[Einträge des Datensatzes]
◇ ◇ ◇ ◇ ◇

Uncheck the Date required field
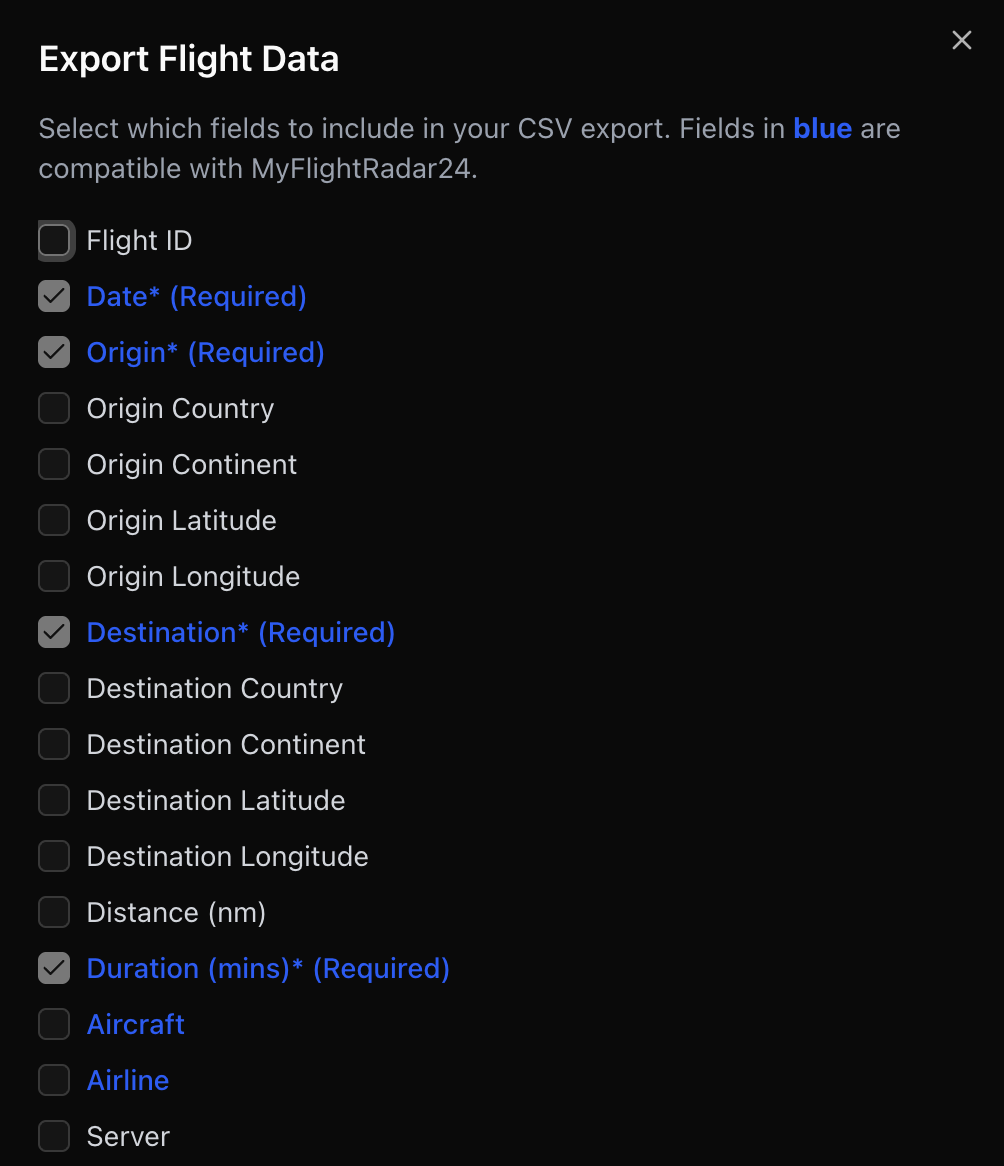Screen dimensions: 1004x1166 point(54,296)
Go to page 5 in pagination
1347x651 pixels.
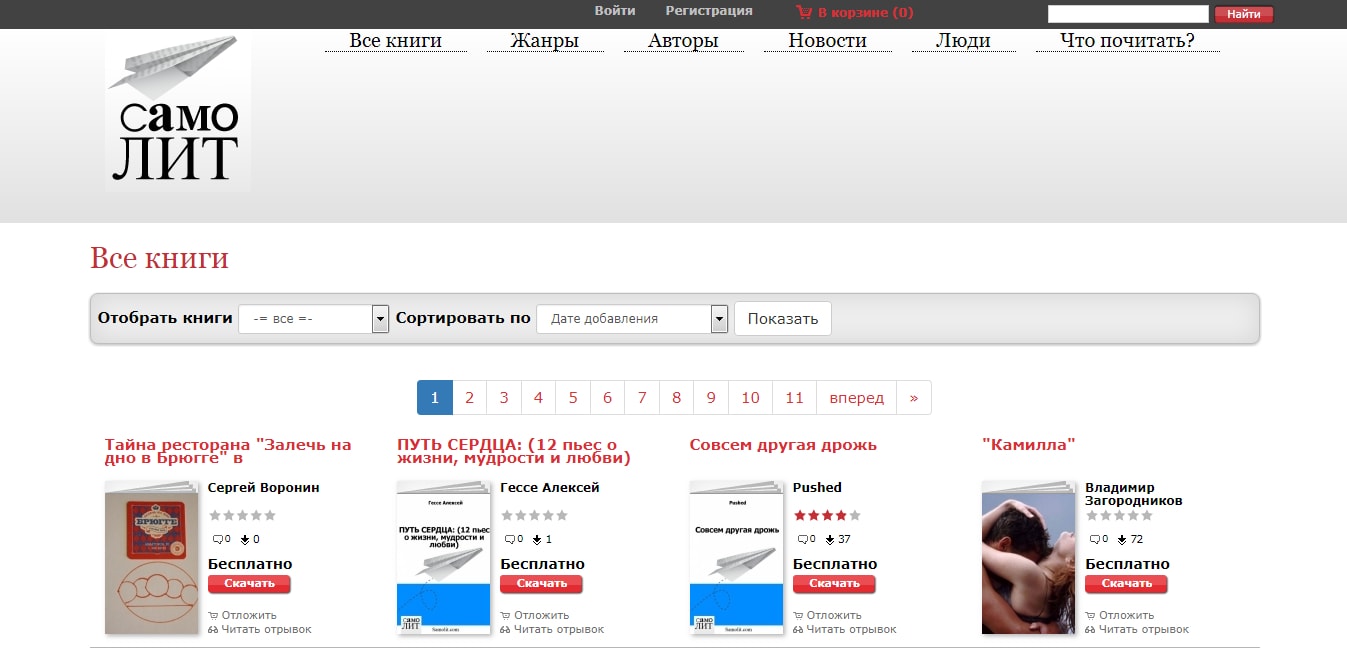[x=573, y=397]
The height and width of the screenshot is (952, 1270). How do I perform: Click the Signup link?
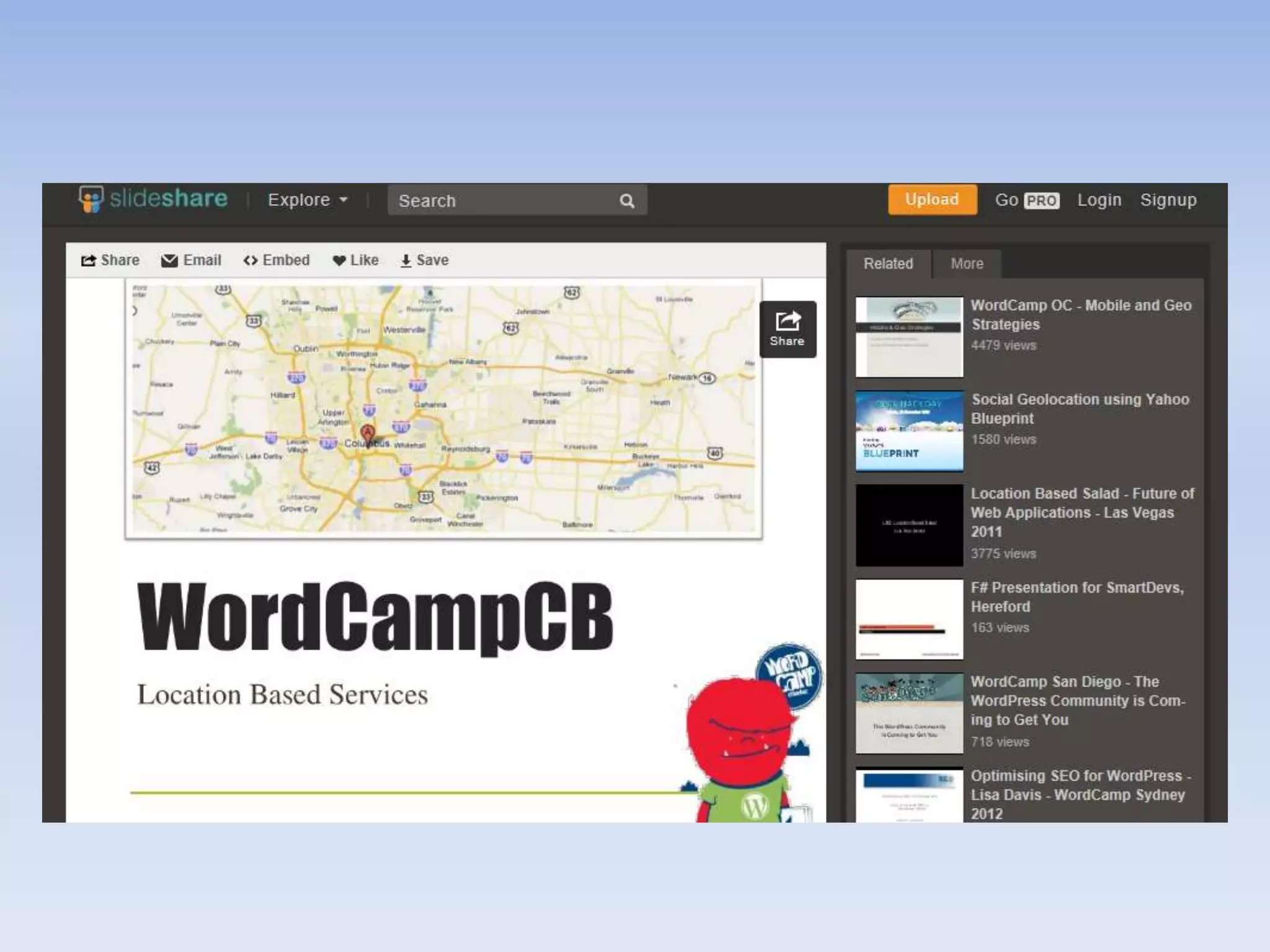[x=1168, y=200]
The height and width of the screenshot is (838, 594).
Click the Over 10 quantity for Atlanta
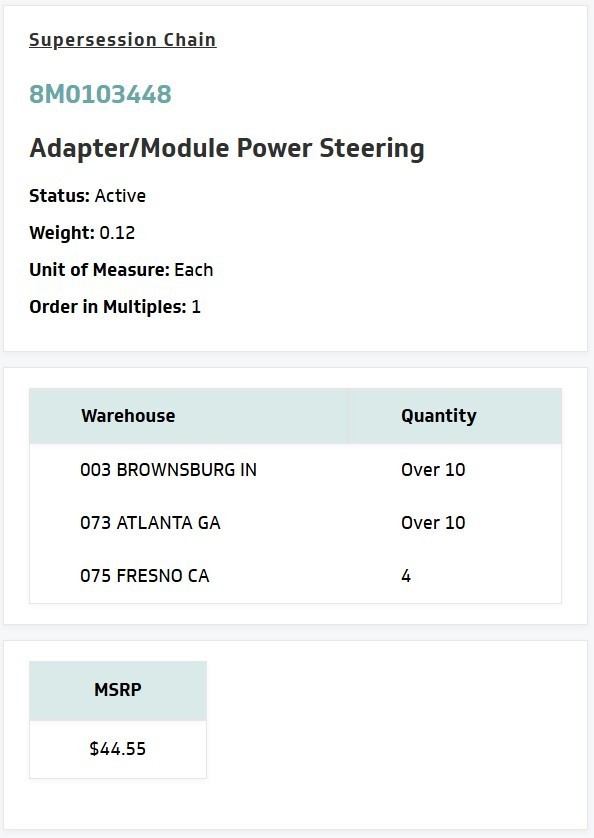(x=432, y=522)
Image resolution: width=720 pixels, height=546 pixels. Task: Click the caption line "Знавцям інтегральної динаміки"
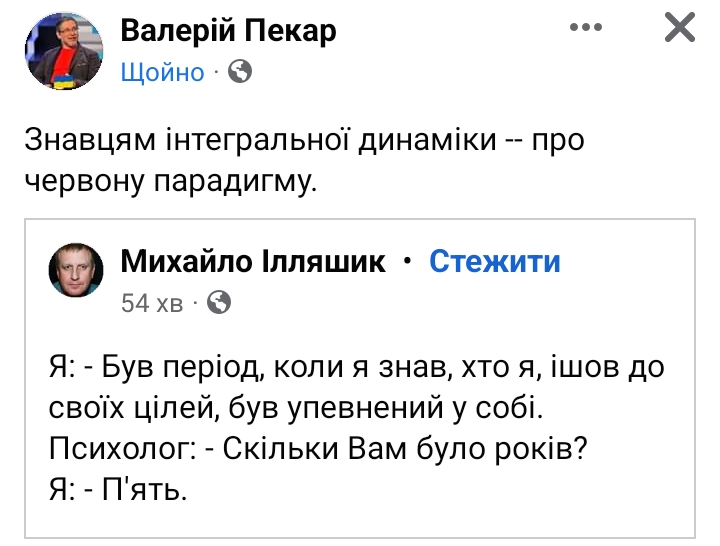pos(260,140)
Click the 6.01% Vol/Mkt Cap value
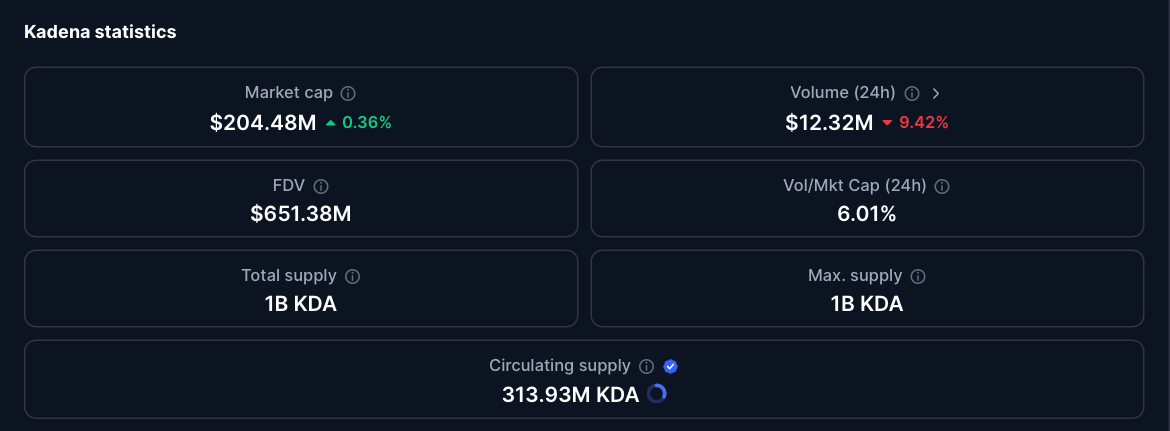This screenshot has width=1170, height=431. tap(867, 213)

◇ ◇ ◇ ◇ ◇

AUFGABE: Tausche in sämtlichen Einträgen oben „Click“ gegen „Select“ und gib die Zeilen sonst unverändert wieder. Lass die Bilder in der Antwort weg.

LÖSUNG:
Uncheck the Date required field
Screen dimensions: 1004x1166 point(54,296)
Go to page 5 in pagination
1347x651 pixels.
[x=573, y=397]
The height and width of the screenshot is (952, 1270). How do I perform: Select the Signup link?
[x=1168, y=200]
The height and width of the screenshot is (838, 594).
Select the Over 10 quantity for Atlanta
(x=432, y=522)
Image resolution: width=720 pixels, height=546 pixels. Task: Select the caption line "Знавцям інтегральної динаміки"
pos(260,140)
Select the 6.01% Vol/Mkt Cap value
This screenshot has width=1170, height=431. tap(867, 213)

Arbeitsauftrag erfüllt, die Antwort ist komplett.